Em julho, a SafePal iniciou uma revisão completa de seu fluxo de processamento de pedidos. Durante o trabalho, a empresa reconstruiu partes do sistema e confirmou a vulnerabilidade no plugin.
Retenção de dados ampliou período afetado
Separadamente, um processo programado de limpeza de dados deixou de funcionar corretamente entre setembro de 2025 e abril de 2026. A SafePal atribuiu o problema a um erro de configuração.
Essa falha não provocou o acesso indevido. Entretanto, ela manteve registros antigos armazenados por mais tempo e ampliou o período afetado até março de 2025.
Agora, a empresa limita a 90 dias a retenção de dados pessoais no ambiente de processamento de pedidos, respeitando as exigências legais. As informações dos clientes afetados já deixaram os servidores ativos de comércio eletrônico.
Enquanto isso, a SafePal mantém uma cópia offline criptografada para apoiar eventuais investigações. A companhia também removeu mais de 30 sites fraudulentos e links de phishing associados à atividade criminosa.
Dados expostos aumentam risco de golpes direcionados
Os dados vazados podem ajudar criminosos a produzir mensagens de phishing mais convincentes. Esses golpes podem incluir nomes, endereços e detalhes reais das compras para enganar os clientes.
O risco se assemelha a incidentes recentes envolvendo outras fabricantes de carteiras. Uma violação em uma prestadora de serviços de envio expôs dados pessoais de 13.689 clientes da Trezor.
Entre as informações estavam nomes, e-mails, telefones e endereços de entrega.
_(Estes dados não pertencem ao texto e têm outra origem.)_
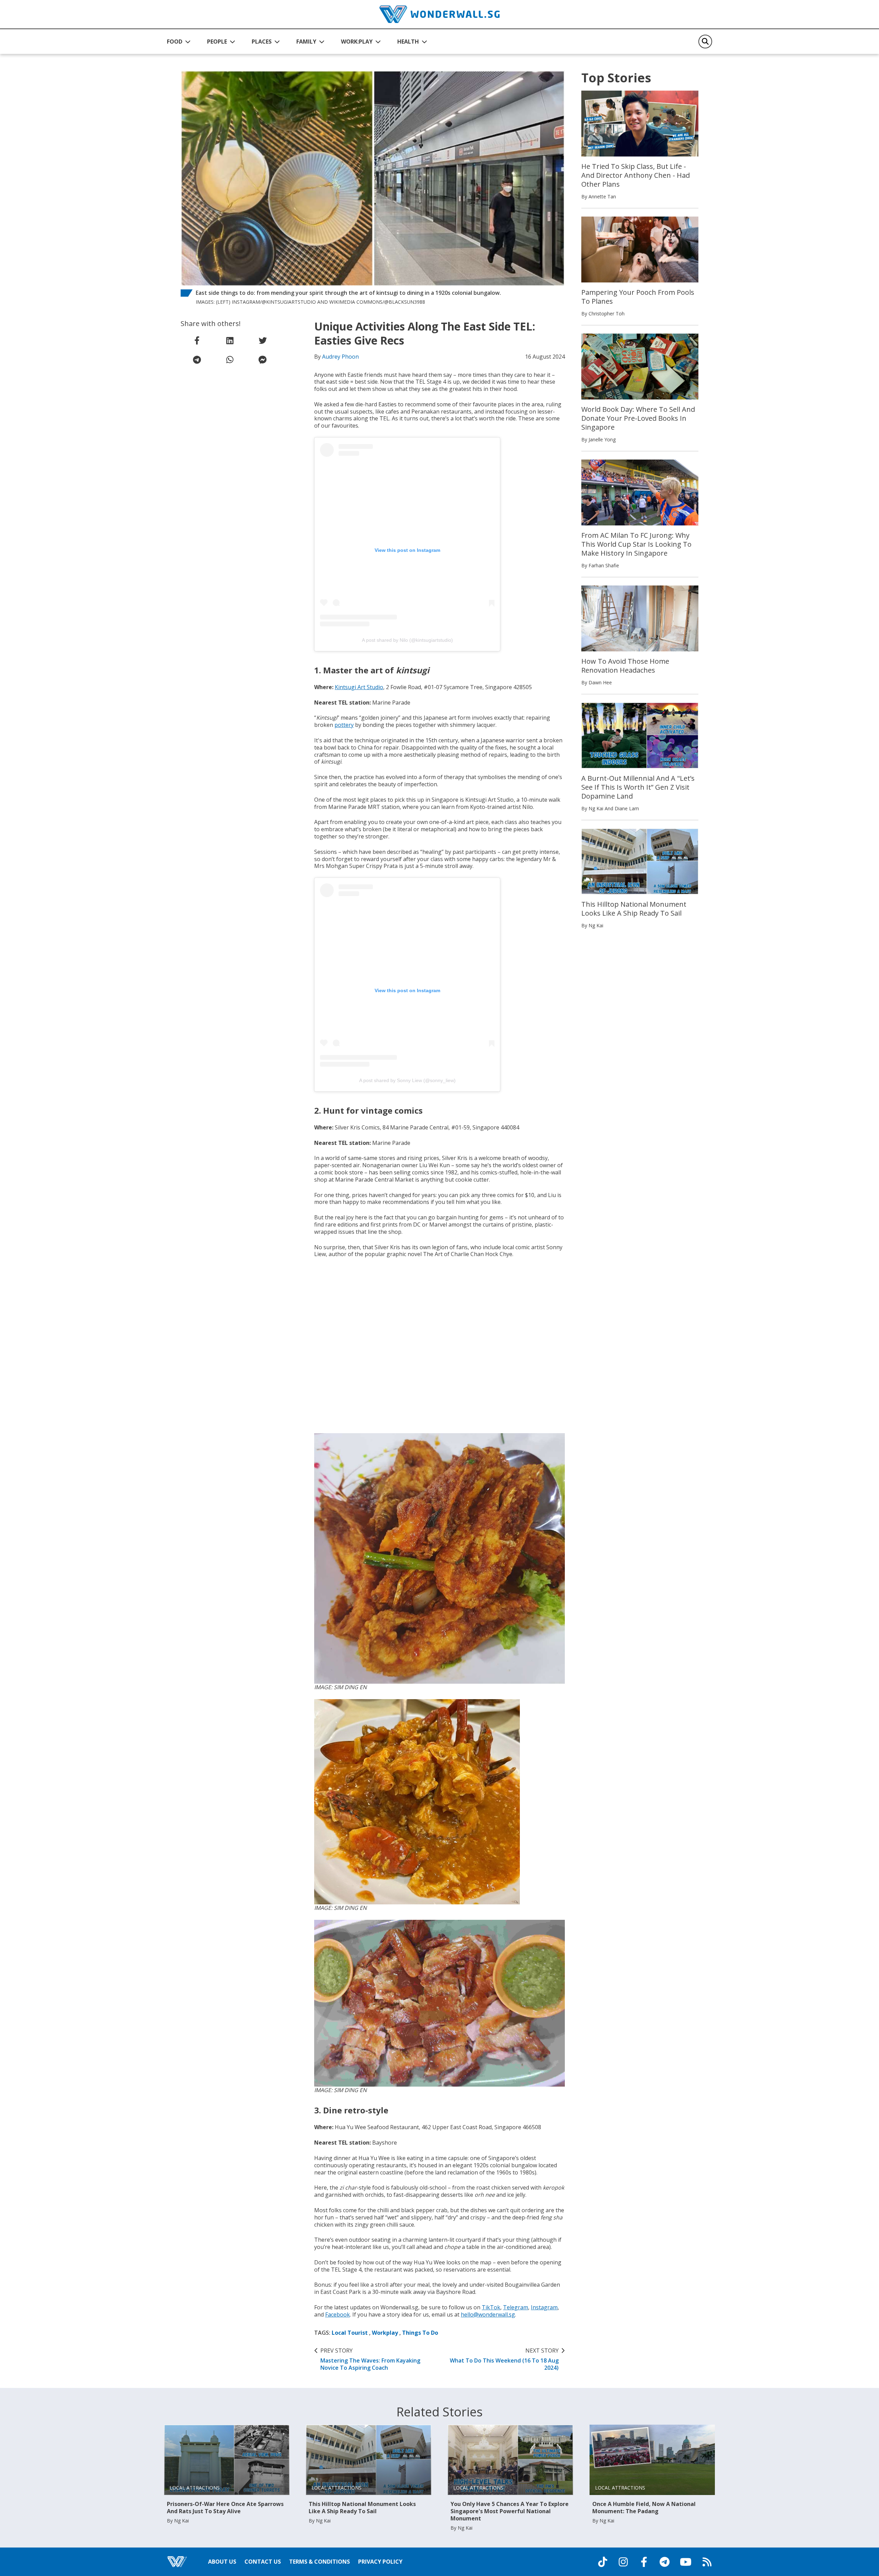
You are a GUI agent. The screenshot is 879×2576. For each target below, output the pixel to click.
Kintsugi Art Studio (359, 687)
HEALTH (408, 41)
Em outros casos, criminosos enviaram cartas falsas em nome da Trezor e da Ledger com códigos QR maliciosos.
Esses códigos direcionavam as vítimas a páginas criadas para roubar frases de recuperação. Por isso, a SafePal reforçou que nunca solicita frases-semente, chaves privadas ou senhas.
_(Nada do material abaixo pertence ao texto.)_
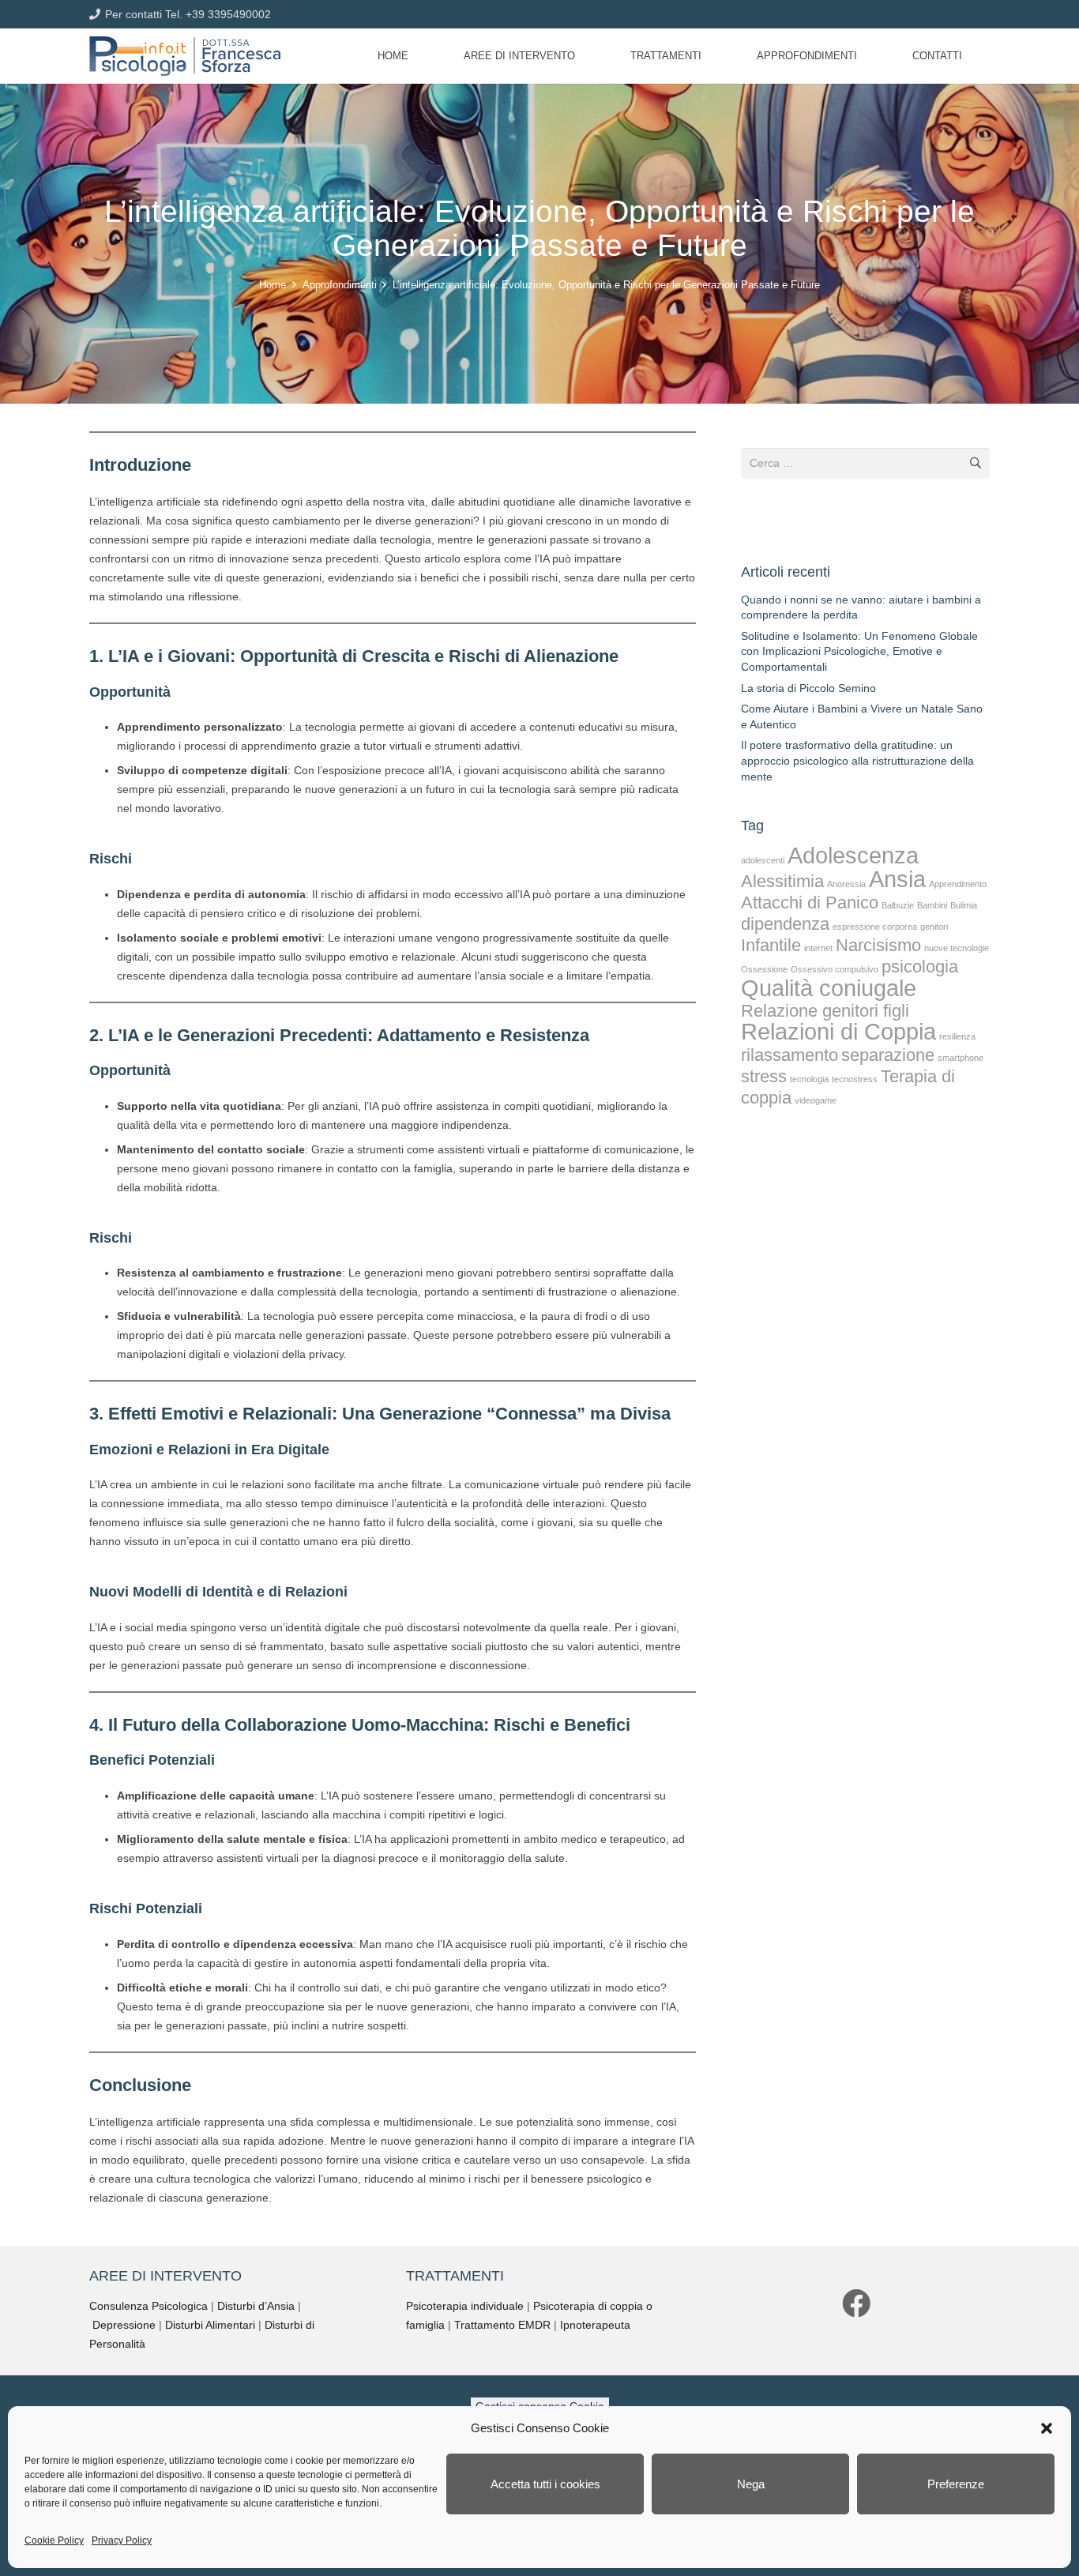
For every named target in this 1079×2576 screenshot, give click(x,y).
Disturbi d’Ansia (256, 2306)
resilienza (957, 1036)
A empresa afirma que os usuários não precisam mover seus recursos apenas por causa da exposição dos pedidos. Porém, a orientação muda caso o cliente tenha inserido dados secretos em um site suspeito.
Nessa situação, o usuário deve considerar a carteira comprometida, criar outra e transferir os recursos restantes. A recomendação vale para quem compartilhou uma frase-semente ou chave privada.
SafePal contratará auditoria independente
A SafePal contratará uma empresa independente de segurança para validar a correção da vulnerabilidade. A auditoria também revisará de forma mais ampla os sistemas usados no processamento de pedidos.
A companhia ainda não divulgou o nome da empresa responsável pelo trabalho. Além disso, contatou parceiros de logística e atendimento para verificar possíveis impactos.
Até o momento, a investigação não encontrou evidências de que o incidente tenha alcançado os sistemas desses parceiros. A SafePal também abriu um canal de suporte dedicado aos clientes afetados.
Em paralelo, a companhia busca especialistas em rastreamento on-chain para atender clientes que relatem perdas financeiras. A medida não representa admissão de responsabilidade nem compromisso de compensação.
A empresa não identificou o responsável pelo acesso indevido. Também não divulgou um valor confirmado para eventuais perdas causadas por golpes posteriores.
Novas conclusões poderão aparecer nas atualizações oficiais de segurança da SafePal. A companhia continuará monitorando o surgimento de domínios fraudulentos relacionados ao incidente.